Problem details: In the entries below, which lines run from the one with "You are a GUI" through the one with "Open Favorites with the star icon"? Repeat exactly those, both included, and no pictures.

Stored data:

%%

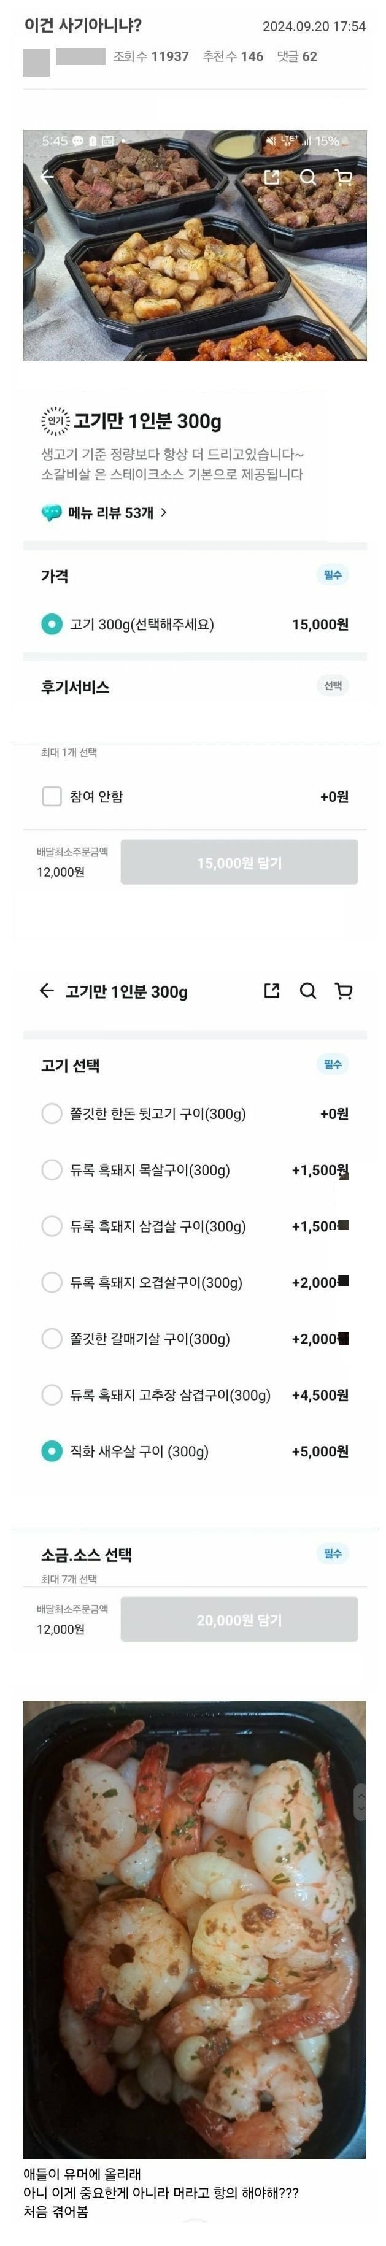Tap search icon in white header bar

pos(308,990)
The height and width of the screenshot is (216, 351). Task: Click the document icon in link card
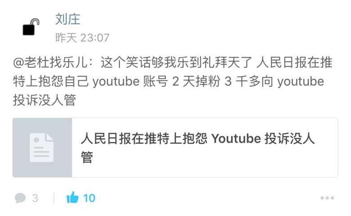(42, 148)
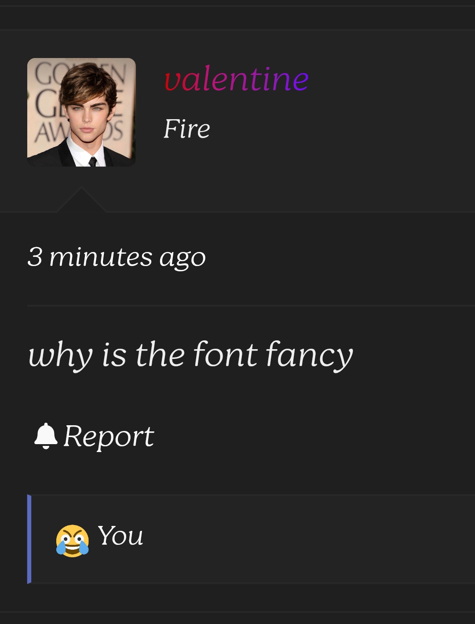
Task: Report this post via Report text
Action: 109,436

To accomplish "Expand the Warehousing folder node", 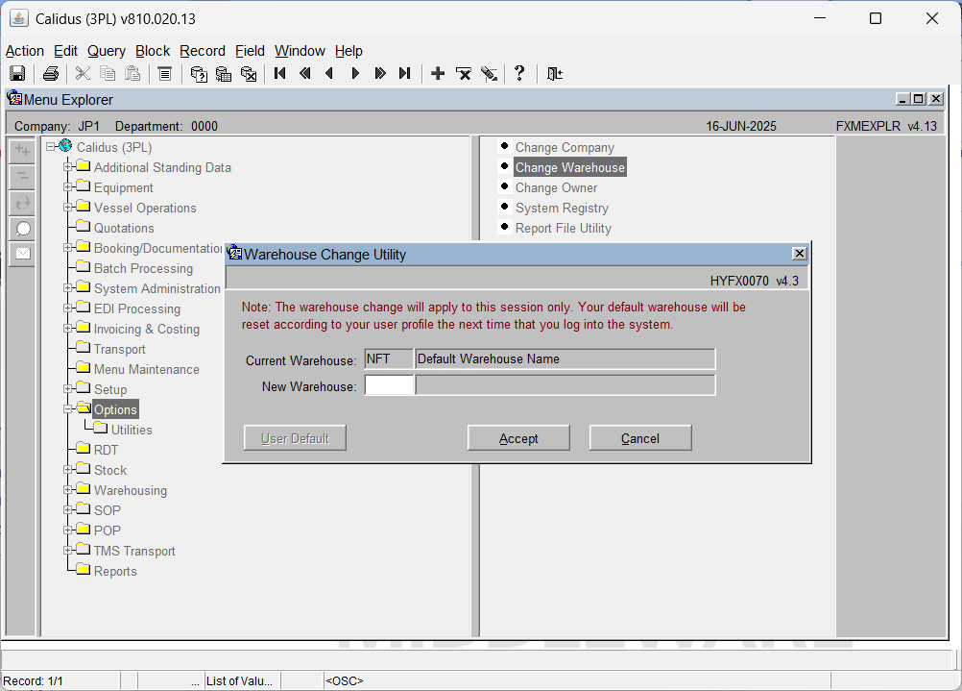I will (x=67, y=489).
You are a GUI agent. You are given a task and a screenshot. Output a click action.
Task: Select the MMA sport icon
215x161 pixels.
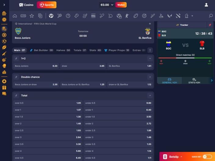pos(93,16)
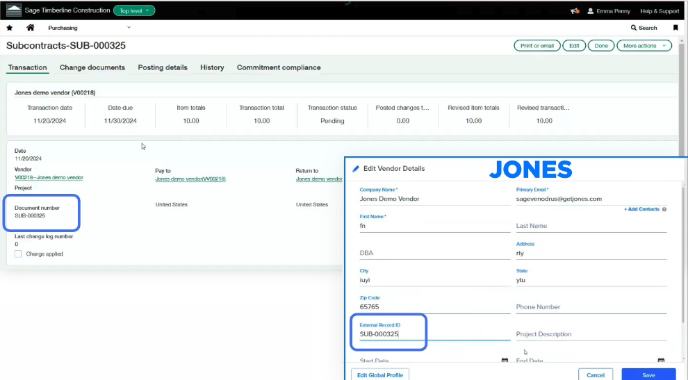Click the Sage Timberline logo icon
Viewport: 688px width, 380px height.
pyautogui.click(x=14, y=10)
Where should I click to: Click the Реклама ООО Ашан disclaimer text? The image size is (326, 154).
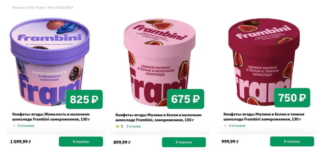43,8
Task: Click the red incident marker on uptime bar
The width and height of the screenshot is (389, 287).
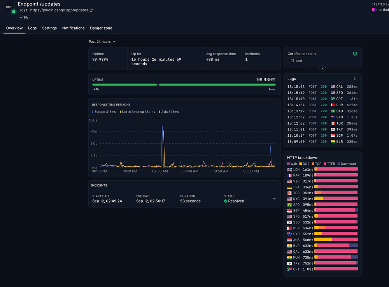Action: [x=158, y=84]
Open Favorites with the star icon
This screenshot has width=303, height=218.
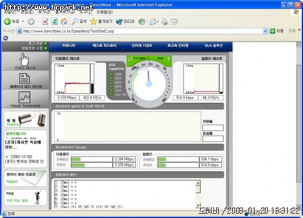tap(93, 21)
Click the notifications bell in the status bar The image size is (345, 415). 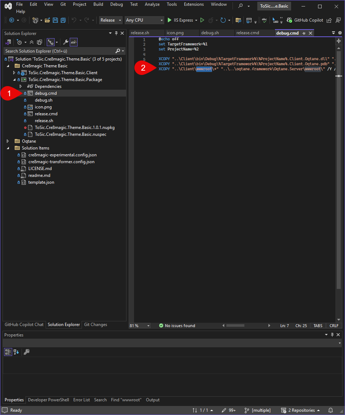click(x=331, y=410)
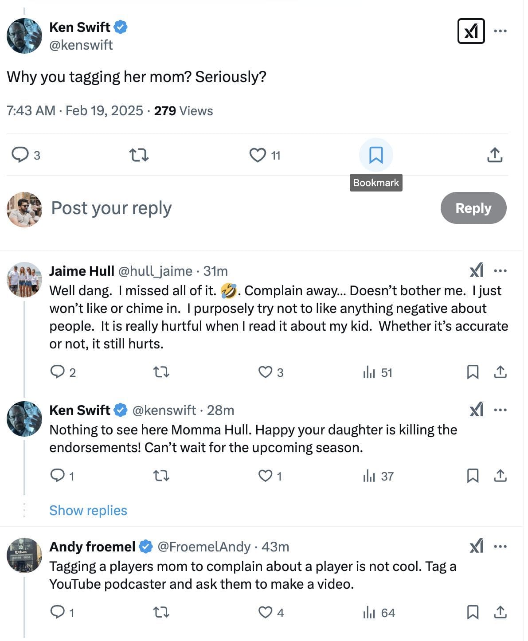Reply to the main post via comment icon
This screenshot has width=528, height=641.
tap(20, 155)
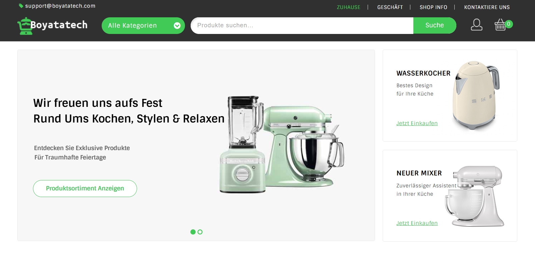Focus the Produkte suchen search field
The width and height of the screenshot is (535, 256).
point(302,26)
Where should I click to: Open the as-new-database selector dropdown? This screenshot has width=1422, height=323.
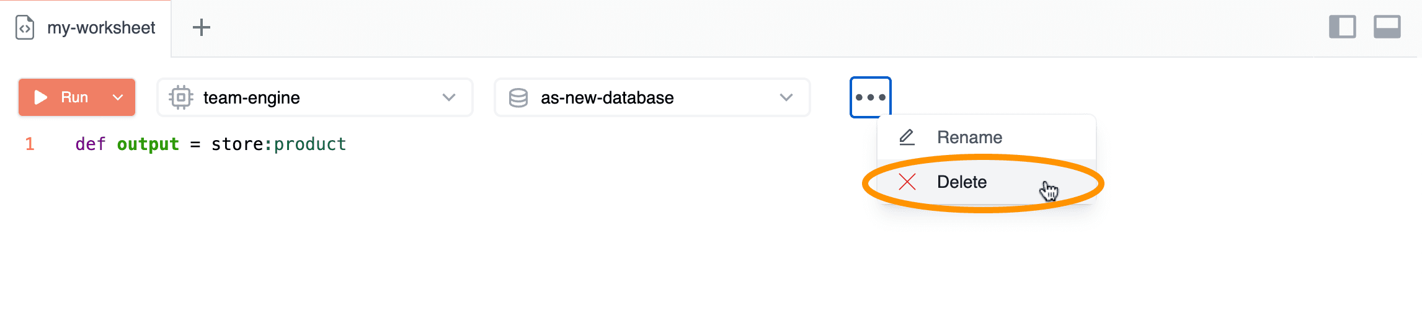coord(786,97)
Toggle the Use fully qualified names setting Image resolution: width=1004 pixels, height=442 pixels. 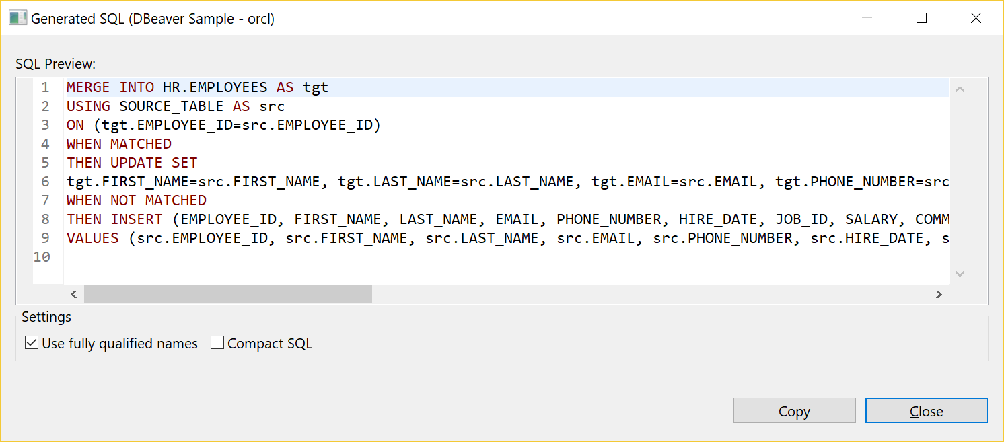(x=31, y=342)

%%

Your solution:
You are a GUI agent. You are given a task and a screenshot. Output a click action.
Task: Select the MMA sport icon
215x161 pixels.
pos(93,16)
Click the Sage Timberline logo icon
Viewport: 688px width, 380px height.
pyautogui.click(x=14, y=10)
Where should I click to: Click the Реклама ООО Ашан disclaimer text? The image size is (326, 154).
43,8
Task: Click the red incident marker on uptime bar
The width and height of the screenshot is (389, 287).
Action: [x=158, y=84]
Open Favorites with the star icon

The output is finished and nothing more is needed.